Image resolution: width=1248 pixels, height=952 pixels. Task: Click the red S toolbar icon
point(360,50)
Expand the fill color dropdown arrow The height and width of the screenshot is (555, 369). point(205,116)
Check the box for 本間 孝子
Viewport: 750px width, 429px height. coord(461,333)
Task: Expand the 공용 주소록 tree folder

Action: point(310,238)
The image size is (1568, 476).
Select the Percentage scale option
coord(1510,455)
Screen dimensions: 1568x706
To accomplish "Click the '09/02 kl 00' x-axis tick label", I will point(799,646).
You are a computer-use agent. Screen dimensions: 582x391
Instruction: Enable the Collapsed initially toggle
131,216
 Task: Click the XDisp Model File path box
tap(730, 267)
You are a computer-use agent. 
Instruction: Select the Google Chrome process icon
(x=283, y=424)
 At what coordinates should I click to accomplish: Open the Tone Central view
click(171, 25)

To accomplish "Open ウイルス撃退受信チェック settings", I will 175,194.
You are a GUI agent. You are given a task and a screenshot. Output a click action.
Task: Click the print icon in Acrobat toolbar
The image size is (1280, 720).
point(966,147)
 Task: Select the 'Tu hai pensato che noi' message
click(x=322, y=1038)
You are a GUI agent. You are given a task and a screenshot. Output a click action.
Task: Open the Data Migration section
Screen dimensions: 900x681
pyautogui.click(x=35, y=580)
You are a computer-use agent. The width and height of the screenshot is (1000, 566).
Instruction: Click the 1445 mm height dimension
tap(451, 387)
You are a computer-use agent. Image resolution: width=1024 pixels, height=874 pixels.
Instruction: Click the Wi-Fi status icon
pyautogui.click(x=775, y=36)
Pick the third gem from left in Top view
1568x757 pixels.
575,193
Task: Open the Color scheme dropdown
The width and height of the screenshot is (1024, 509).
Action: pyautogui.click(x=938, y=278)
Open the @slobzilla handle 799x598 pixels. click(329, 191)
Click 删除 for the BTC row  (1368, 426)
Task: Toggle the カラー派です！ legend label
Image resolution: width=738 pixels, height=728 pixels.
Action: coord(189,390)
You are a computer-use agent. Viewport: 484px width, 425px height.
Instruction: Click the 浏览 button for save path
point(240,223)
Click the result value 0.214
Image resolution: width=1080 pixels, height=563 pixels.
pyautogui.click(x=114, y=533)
..............................
## Requirement
Look through the records and gather every line containing "computer".

## Output
You are a computer-use agent. Screen dimensions: 582x391
You are a computer-use agent. 
You are a computer-use agent. The width and height of the screenshot is (1000, 566).
You are a computer-use agent. Image resolution: width=1024 pixels, height=874 pixels.
You are a computer-use agent. Viewport: 484px width, 425px height.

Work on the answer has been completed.